The time series of OLCI/S-3 BBA retrievals for all PROMICE stations are given in Figure 6. It follows that the algorithm is robust and produces results for the BBA similar to the ground measurements with correct identification of seasonal trends in ground albedo and mixed pixels. Some differences can be explained by the different spatial measurement scales (especially relevant in melt season) and also by the residual clouds not cleared out by our cloud screening procedure.

4. Examples of Retrievals

4.1. Antarctica

We have applied the algorithm to the OLCI/S-3B data for the selected area in Antarctica (81–82S, 120–130E, 31 January 2020, 22:26UTC). The results of the application of the algorithm and the statistical distributions of the derived parameters are shown in Figure 7. The average values of the retrieved parameters for valid retrievals are given in Table 6. As expected, for the interior of the Antarctic ice sheet, no snow pollution has been found using the algorithm applied. The retrievals are selected using the following retrieval quality criteria: the maximum per-pixel relative spectral RMSD between observed and retrieved TOA reflectance (sRMSDrel) was set at 5% (at N = 16); the maximum per-pixel relative difference (ΔTOC) between the retrieved total ozone column and the TOC value from ECMWF provided with the OLCI files was set to 12%, and only the cases with the retrieved EGD > 0.14 mm were considered. Unfortunately, we cannot validate the results given in this section using ground observations. However, it is known that the effective diameter of grains is almost uniformly in the range 0.2–0.4 mm in the interior of ice sheet in Antarctica [58,59]. Our results (see Table 6 and Figure 7) confirm the conclusions of the Gay et al. [58] study. It has been found that the coefficient of variance of EGD is approximately 13% for the huge area studied (more than 100 km along latitude and longitude). The average snow specific area is approximately 22 m2 kg−1. It corresponds to the case of aged snow (without distinct ice crystals) according to the classification given in [31]. Such type of snow is common in the interior of the Antarctic ice sheet. Pirrazzini [60] reports the values of BBA equal to 0.8 at Concordia (approximately 75S, 123E) on 26–29 January 1997 and Kuipers Munneke et al. [61,62] report BBA equal to 0.81 at 75S and 0E (Amundsen station at the East Antarctic Plateau), which is similar to the value 0.81 reported in Table 7. Therefore, one can see that our findings are in accordance with previous research based on ground observations.

4.2. Greenland

We also retrieved snow properties using old and new versions of the SICE software over Greenland for 27 July (day 210), 2019. The pixels have been selected in a random way in the region 27–67W, 62–80N. The comparisons between retrievals have been performed only for the grain diameters in the range 0.2–0.6 mm. Lower values of EGD could be due to the contamination of pixels by clouds. Larger values could be due to 3-D effects/glitter. The differences in the retrieved values of EGD, SSA, and BBA are presented in Figure 8 as the function of the longitude. It follows from Figure 8 and also from data presented in Table 8 that the derived value of EGD and BBA are reduced (by 16 and 3%, respectively). The value of SSA is larger by 17.5% as compared to the previous version. These differences are due to update in the coefficient of the transformation from EAL to EGD and also due to update of the equation for the BBA. The retrieval results of main parameters (BBA, SSA, EGD) in the vicinity of the EGP site on 2 August 2019 are shown in Figure 9. It follows that all parameters are within the expected range of variability.

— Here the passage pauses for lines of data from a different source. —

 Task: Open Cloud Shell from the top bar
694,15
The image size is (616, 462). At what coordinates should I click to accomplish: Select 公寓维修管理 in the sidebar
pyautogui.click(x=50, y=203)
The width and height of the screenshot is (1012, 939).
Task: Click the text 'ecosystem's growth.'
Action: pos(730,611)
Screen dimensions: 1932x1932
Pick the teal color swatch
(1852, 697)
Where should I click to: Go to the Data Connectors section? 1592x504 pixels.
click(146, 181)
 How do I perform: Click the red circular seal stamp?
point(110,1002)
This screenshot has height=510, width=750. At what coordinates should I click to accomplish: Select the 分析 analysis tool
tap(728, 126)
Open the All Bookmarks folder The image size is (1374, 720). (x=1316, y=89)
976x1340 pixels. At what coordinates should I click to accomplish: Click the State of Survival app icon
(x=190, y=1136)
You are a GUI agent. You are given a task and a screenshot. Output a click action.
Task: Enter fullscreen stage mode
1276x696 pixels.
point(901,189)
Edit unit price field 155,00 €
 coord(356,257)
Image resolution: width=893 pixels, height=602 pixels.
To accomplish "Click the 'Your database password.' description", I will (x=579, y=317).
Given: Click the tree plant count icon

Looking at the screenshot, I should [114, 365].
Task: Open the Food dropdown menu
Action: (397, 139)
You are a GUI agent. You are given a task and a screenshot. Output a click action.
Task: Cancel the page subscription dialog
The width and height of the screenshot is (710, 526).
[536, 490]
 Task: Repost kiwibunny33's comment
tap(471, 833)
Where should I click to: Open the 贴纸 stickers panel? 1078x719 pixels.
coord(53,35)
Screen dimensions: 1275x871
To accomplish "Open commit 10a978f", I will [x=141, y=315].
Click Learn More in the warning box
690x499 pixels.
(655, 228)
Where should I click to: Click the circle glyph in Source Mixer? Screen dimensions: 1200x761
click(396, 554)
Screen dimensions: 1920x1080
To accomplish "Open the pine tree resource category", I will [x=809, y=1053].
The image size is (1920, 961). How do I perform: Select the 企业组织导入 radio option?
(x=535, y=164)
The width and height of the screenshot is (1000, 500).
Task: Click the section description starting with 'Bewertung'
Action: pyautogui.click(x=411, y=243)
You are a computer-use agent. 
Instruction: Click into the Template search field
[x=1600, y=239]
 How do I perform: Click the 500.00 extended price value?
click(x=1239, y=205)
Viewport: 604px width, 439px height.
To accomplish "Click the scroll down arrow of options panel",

The coefficient of variance (CV) of retrieved and measured TOA reflectance (for channels not affected by gaseous absorption) is also given in Figure 9. It follows that the CV is below 5%, which shows that our retrievals make it possible to predict not only BOA but also TOA reflectance. The difference between retrieved total ozone column and that provided in OLCI files is given in Figure 9. The areas with large differences of both TOC datasets could be due to the presence of clouds or violations of assumptions used in the algorithm. Therefore, these differences are used in post-processing.

5. Conclusions

This work aimed to present the updated version of the Snow and ICE (SICE-2022) retrieval algorithm based on OLCI Copernicus S-3 observations. The algorithm is based on the asymptotic radiative transfer theory, which provides accurate results as compared to the numerical solutions of the integro-differential radiative transfer equation [7]. The technique can be applied to various optical instruments operating in the visible and near IR regions of the electromagnetic spectrum. The example of retrievals using the Multispectral Imager on board Sentinel-2 is given by Kokhanovsky et al. [63]. The retrievals of spectral and broadband albedo highly relevant to climate change studies [1]. They have been validated using ground-based observations both for polluted and clean snow cases. Generally, the accuracy of observations is higher for clean snow and clean atmosphere. The errors of retrievals increase for polluted snow and also for the case of overlying atmosphere with a large load of aerosol particles. The snow grain size retrievals have not been validated. However, the retrieved SICE grain size is close to that derived by the previous version of the code. The validation results for the grain size for the previous version of the code have been presented in a separate study by Vandecrux et al. [2]. The multi-year SICE retrieval results for the Greenland Ice Sheet derived from OLCI/S-3A/3B observations can be found at http://snow.geus.dk/ (accessed on 1 December 2022). The retrieval algorithm also includes the atmospheric correction scheme over snow, which is of particular importance due to the increased aerosol concentrations in the High Arctic attributable to changing atmospheric transport patterns [64]. The algorithm is available in both Python and Fortran implementation at https://github.com/GEUS-SICE/pySICE (accessed on 1 December 2022) [13]. The list of generated snow products is given in Appendix B.

Author Contributions

Conceptualization, A.K. and J.E.B.; methodology, A.K.; software, A.K., B.V. and O.D.; validation, A.K., B.V. and J.E.B.; formal analysis, A.K.; investigation, A.K., A.W., B.V., O.D., C.B. and J.E.B.; resources, J.E.B. and C.B.; data curation, A.K., B.V. and J.E.B.; writing—original draft preparation, A.K.; writing—review and editing, J.E.B., B.V., C.B., O.D. and A.W.; visualization, A.K. and B.V.; supervision, J.E.B. and C.B.; project administration, J.E.B. and C.B.; funding acquisition, J.E.B. and C.B. All authors have read and agreed to the published version of the manuscript.

Funding

This research was funded by European Space Agency grant number ESRIN CCN 4000125043/18/I-NB.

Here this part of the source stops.